Better yet, once again China emulates the emperors of old, be the Tang Dynasty and beyond by erecting the so called 'Great' Firewall and coming up with the 'Ghostnet' to maintain the stifling subjugation and enslavement of the Chinese Spirit. This same spirit of opression that murdered one of my best friend's brothers, shot in the back at Tianmen Square that fateful June day.
I am not a China watcher or expert. For that I recommend James Fallows who writes for the Atlantic Monthly. China will become a greater world power than the United States. We have spent our way into the greatest debt in history and there is nothing to respect about a country that has done that. A once bright shining beacon of hope (yeah, right) and possibility spent into oblivion of multiple wars and a conservative movement that just wants more of the same they got under Bush. Conservatives whose last best hope is Sarah Palin, god help us from the likes of this complete and dangerous idiot who I would personally lock up and starve that stupid wench till she was dead. She will kill ever more Americans with no health care and new wars to protect our right to buy whatever we want and screw the rest of the world.
I apologize for our behaviour to the rest of the world.
21.1.10
Getting help to Haiti
http://www.interaction.org/crisis-list/earthquake-haiti
If you are looking to donate to an organization working in Haiti and other parts of the world check the link out.
What I am sick of is people who do not donate because they state that the money will not get to Haiti or be diverted. Most organization do not divert funds anymore - especially after the debacle the Red Cross faced after the World Trade Center was attacked on 9/11/2001. I heard someone say today they would rather 'give money to a bum on the street' then send money overseas. I wrote this idiot/jerk off right away as a know it all ignorant American.
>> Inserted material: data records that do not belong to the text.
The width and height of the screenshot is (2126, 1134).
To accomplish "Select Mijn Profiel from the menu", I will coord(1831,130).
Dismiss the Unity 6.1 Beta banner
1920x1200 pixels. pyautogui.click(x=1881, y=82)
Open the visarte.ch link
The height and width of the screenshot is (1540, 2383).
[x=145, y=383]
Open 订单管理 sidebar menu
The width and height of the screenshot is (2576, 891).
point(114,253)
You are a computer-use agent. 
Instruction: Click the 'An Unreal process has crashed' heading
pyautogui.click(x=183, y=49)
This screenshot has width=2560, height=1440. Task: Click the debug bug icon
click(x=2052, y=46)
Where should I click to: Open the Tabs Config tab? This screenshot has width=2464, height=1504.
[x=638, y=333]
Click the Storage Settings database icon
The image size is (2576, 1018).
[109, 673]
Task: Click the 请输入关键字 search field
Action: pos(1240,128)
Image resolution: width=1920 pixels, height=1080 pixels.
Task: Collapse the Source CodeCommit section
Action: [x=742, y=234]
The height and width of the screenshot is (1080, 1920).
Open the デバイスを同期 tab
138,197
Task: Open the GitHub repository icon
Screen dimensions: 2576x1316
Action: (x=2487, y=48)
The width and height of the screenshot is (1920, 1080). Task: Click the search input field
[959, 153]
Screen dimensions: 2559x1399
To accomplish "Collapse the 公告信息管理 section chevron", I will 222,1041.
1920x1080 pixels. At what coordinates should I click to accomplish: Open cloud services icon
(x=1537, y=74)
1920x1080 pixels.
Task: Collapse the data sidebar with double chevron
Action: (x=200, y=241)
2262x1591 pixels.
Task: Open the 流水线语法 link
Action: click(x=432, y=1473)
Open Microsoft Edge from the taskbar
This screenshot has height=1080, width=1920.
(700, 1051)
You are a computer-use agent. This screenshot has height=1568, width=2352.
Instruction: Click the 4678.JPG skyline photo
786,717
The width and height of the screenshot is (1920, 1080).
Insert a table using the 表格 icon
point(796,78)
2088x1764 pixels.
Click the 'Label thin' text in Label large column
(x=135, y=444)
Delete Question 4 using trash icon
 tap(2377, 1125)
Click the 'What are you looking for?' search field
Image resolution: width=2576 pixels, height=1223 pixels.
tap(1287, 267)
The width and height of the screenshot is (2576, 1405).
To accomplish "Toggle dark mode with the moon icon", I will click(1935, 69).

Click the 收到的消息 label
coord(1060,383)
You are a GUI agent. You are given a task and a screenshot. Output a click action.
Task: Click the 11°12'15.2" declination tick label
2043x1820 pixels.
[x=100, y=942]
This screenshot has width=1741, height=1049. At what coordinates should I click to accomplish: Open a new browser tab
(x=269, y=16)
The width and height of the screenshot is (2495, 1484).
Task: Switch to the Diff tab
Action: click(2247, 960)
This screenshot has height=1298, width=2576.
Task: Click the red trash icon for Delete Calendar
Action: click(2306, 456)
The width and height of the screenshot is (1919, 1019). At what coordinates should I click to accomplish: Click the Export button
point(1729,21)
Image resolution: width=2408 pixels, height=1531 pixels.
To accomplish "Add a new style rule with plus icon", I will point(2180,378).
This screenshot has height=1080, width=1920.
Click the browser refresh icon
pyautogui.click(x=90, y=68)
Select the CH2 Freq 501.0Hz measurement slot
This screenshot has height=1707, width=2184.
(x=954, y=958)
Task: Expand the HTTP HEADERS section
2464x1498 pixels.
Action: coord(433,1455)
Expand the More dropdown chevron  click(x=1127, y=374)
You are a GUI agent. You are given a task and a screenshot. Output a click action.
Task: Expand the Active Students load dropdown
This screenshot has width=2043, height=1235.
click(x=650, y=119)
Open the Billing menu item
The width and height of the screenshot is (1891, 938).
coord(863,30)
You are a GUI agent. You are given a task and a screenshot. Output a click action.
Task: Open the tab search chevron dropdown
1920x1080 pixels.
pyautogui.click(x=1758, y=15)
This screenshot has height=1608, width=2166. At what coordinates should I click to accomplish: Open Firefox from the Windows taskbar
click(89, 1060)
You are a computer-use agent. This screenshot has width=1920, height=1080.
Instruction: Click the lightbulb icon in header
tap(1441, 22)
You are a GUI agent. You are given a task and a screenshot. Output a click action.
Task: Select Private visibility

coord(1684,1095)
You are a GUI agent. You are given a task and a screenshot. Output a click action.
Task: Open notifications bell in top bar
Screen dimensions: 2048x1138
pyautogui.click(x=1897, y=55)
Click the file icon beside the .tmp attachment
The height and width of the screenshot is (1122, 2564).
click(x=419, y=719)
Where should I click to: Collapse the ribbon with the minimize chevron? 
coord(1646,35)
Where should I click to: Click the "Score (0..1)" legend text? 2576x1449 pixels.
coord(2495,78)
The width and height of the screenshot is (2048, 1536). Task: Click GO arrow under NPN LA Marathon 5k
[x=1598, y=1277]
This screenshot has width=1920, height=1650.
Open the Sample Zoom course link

Do something people, anything. I donated money to Partners in Health and the Red Cross. Now, I am trying to donate my skills and time. Lets hope I find a taker.
Thanks for reading,
David
19.1.10
Trying to get to Haiti after the Earthquake
It is frustrating but I hope in the next month that I am able to find a way to help even if it is for a short time.
12.1.10
whose mother is dying. Death is a reflection of life. A friend sent me
an article awhile ago and the title was something like . . . we are
born towards dying. Here is the link.
http://www.firstthings.com/onthesquare/2009/01/born-toward-dying
Very thoughtful. I'm not religious in any conventional sense. I like
to think I live an ethical life but then again so did Uncle Joe Stalin.
So I sit shiva with my friend. His mom closer to death then life but
comfortable, loved and pain free. The things we endure as humans! How
lucky I am and it is just enough to have clean water, food and
shelter, to not be hunted or tortured or have my land and business
surrounded by checkpoints and walls.
An honor to sit with my friend and his dying mum, his girlfriend and
simply be together in death and in life.